“Los adioses del trigo”, de Javier Calderón

Por Jorge de Arco.

    Tras la publicación en 2018 de Ángulo muerto, ve la luz Los adioses del trigo, segundo libro de Javier Calderón, galardonado con el premio de poesía joven “Antonio Carvajal” en su última convocatoria, publicado en Hiperión.

En el afán de una dicción predicativa, donde el sujeto lírico abarque con detalle una acentuada expresividad denotativa, el poeta alicantino ha conformado un poemario que redefine con rotundidad su voz y su conciencia.

La pulsión versal y la ajustada cadencia que aúnan el conjunto, permiten codificar sus significados a través de asociaciones de imágenes que sobrepasan el valor unívoco de las palabras. La realidad, la evocación, la memoria…, alternan en estas páginas con estadios intuitivos y solidarios que postulan una escritura representativa de la mudanza sentimental de un yo consciente de sus intenciones y, al cabo, de sus actos:

 

No creo en los valores. Estoy solo.

Me sumerjo en el éxtasis de lo idéntico,

en la bruma que corona tras la barra

el nuevo santo de nuestras degluciones.

 

No os miro. No me miráis.

 

Claro que, a medida que esa autoexploración va trazando las percepciones que suponen lo inefable, la percepción indefinible del logos, lo empírico se torna materia más cercana, más cómplice. Lo absoluto, o lo que es lo mismo, el poema, se convierte en la pulpa de una circunstancia que debe ser aprovechada para inventariar lo vivido:

 

En un desierto creció una flor.

 

te dije qué hacemos con ella

mientras te entregaba

con los labios sucios

los pétalos mordidos quemado el tallo

un desierto más árido y solo

sin flores que cuidar.

 

    A su vez, el amor va convirtiéndose en tentación perpetua, en esencia que se anuda a los orígenes. De ese modo, Javier Calderón orilla su verso desde una ámbito revelador de su propia metafísica, en tanto atraviesa la consciencia hasta alcanzar la geografía de lo conceptual. El sujeto poético se sabe continuidad de una existencia que se sitúa más allá de su propia identidad. Lo intenso, lo placentero, lo doliente, lo pasional…, se hacen impresiones constantes y variables, y penetran sin margen de supresión en lo íntimo.

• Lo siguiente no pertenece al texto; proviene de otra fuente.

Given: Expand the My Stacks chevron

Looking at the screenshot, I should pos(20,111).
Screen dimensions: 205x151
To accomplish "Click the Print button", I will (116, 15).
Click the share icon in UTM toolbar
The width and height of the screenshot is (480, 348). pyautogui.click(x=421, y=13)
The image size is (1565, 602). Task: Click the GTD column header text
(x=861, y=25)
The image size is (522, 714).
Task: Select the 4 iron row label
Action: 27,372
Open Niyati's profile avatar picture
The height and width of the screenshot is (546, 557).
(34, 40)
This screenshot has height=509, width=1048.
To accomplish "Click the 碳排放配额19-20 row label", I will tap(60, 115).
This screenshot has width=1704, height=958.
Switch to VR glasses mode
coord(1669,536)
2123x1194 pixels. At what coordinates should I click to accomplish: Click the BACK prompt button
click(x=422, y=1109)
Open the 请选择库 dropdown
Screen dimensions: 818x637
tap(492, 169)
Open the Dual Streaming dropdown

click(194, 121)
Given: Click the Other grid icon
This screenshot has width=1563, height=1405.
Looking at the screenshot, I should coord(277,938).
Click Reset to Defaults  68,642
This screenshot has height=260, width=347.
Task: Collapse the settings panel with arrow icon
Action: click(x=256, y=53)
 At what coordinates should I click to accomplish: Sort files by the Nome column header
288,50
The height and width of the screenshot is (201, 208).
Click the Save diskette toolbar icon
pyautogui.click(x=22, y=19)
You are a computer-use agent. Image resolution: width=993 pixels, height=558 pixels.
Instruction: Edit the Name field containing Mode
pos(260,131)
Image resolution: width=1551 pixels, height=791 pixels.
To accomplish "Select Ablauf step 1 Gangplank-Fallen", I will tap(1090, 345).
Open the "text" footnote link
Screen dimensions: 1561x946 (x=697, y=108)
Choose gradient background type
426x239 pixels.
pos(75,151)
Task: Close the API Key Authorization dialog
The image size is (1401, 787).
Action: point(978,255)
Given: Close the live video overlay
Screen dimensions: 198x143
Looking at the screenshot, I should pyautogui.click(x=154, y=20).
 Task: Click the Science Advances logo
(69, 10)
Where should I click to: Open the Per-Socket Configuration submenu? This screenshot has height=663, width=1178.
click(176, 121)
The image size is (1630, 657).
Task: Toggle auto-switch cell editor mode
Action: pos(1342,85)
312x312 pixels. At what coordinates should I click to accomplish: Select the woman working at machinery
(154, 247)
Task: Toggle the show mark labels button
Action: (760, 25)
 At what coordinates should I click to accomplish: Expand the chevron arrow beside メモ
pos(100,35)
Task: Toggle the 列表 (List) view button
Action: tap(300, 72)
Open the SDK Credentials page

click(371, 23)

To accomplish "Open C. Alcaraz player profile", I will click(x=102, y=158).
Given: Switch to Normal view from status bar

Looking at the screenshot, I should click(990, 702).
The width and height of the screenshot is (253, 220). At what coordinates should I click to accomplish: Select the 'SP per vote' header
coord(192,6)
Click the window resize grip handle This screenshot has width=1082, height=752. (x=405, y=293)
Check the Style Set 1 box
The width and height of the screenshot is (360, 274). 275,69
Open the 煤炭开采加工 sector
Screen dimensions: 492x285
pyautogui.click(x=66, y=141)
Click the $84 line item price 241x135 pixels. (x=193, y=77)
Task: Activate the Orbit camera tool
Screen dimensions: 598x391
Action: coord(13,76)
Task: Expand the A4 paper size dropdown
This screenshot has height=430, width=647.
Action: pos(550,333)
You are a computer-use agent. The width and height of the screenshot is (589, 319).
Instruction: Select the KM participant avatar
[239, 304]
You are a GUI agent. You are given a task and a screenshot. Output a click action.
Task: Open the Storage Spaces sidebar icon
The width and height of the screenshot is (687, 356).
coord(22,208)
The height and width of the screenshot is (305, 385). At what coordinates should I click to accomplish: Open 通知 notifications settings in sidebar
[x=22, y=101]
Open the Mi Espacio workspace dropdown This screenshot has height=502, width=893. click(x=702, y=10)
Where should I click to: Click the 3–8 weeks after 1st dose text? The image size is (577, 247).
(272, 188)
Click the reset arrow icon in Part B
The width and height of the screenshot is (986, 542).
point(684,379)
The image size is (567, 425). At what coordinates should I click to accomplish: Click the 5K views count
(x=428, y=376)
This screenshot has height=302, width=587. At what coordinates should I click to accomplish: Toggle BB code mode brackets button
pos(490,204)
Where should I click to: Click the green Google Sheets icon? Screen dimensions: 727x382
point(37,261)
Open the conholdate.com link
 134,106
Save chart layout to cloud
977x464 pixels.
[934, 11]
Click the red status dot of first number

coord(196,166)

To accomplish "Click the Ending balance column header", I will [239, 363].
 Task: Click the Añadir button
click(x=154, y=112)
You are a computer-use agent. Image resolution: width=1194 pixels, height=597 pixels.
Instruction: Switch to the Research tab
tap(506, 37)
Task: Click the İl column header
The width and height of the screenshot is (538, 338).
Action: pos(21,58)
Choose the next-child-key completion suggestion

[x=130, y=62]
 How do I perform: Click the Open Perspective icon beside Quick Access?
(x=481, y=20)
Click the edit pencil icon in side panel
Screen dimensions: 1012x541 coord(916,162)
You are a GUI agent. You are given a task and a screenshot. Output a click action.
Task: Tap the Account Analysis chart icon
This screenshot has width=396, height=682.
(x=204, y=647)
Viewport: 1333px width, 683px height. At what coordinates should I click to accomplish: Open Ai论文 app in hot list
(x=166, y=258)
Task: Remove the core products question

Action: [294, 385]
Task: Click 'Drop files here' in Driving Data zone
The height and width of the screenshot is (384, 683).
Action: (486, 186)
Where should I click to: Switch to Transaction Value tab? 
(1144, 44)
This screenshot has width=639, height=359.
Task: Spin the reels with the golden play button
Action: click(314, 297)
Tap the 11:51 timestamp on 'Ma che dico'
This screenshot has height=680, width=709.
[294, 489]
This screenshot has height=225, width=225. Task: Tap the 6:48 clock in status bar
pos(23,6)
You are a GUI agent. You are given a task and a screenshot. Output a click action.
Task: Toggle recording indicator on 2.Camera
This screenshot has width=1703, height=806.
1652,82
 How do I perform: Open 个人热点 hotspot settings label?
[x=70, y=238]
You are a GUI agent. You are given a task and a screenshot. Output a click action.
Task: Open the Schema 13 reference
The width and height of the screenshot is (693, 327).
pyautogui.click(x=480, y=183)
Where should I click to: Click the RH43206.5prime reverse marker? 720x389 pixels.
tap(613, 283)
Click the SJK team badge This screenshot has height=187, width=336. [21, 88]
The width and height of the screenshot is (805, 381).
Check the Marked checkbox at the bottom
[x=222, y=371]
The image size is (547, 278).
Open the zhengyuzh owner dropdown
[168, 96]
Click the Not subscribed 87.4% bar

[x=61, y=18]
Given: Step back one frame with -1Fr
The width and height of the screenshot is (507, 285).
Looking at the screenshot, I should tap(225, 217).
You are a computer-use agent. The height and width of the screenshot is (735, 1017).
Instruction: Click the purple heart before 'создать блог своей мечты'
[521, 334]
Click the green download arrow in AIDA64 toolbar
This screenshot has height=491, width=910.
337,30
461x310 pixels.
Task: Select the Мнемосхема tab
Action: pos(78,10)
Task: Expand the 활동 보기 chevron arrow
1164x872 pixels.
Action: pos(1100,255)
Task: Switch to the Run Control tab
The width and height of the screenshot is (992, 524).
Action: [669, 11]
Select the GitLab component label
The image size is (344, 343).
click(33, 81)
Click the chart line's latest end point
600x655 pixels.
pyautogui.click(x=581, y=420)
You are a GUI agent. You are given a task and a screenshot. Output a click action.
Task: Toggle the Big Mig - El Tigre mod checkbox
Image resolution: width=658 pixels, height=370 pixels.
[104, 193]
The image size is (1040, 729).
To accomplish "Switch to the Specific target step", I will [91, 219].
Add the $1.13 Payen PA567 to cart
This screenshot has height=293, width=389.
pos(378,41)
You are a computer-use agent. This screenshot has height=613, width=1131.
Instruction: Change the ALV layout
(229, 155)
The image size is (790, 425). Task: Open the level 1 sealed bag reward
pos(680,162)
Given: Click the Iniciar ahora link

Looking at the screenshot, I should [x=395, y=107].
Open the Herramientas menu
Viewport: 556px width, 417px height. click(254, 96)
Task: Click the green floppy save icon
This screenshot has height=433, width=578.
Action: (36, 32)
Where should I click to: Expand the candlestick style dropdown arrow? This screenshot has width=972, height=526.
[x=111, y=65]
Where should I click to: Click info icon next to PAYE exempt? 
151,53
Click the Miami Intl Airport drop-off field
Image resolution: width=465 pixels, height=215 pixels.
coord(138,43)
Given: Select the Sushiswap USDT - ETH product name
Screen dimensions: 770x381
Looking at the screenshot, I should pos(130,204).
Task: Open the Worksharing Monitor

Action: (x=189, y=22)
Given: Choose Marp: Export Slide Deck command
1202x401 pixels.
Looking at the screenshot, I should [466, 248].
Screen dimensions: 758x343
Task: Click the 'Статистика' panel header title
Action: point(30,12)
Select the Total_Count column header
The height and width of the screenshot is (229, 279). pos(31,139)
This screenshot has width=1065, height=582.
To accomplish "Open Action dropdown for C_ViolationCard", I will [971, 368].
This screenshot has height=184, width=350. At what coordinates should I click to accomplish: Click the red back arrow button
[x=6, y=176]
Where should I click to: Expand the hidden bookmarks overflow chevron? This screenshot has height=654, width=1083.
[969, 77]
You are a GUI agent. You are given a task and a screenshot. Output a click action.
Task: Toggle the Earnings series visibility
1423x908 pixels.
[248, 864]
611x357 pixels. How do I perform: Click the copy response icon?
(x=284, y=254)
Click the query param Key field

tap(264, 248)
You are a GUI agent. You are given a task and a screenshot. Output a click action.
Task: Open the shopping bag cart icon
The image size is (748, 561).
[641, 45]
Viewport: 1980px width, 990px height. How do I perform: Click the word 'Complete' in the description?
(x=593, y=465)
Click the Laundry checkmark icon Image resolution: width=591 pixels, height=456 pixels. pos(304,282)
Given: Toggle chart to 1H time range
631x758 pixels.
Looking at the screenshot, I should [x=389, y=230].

A fin de cuentas, la simbología ulterior de lo mortal e inmortal será una forma de otredad, un diálogo inacabado con el mañana:

 

Algún día abriré todas las puertas

y cantaré tu nombre como se planta un árbol

y bailarán entonces los muertos con los vivos.

 

Algún día diré que la certeza

de las flores nos tiende un puente hacia el futuro

y miraré tu cuerpo enlodazado

perdido en un temblor de tallos y canciones.

 

Cobijado en la certeza de que la razón vital no es tan sólo certidumbre sino un síntoma de concesión al propio irracionalismo, el autor alicantino amplia su horizonte cognitivo y entiende su realidad desde un plano social, y también histórico. De ahí, que su mirada alcance a contemplar el proyecto inacabado de todo individuo, su condición sentimental de nómada, la inevitable dialéctica de un destino que incide una y otra vez en su finitud:

 

Es muy tarde. Pronuncias la noche

y mi cuerpo de paja se tiñe de noche.

Despliego ante ti una sola gota de noche.

Sorbes mi gota. El misterio pronuncia

el misterio.

 

Despliego ante ti los adioses del trigo.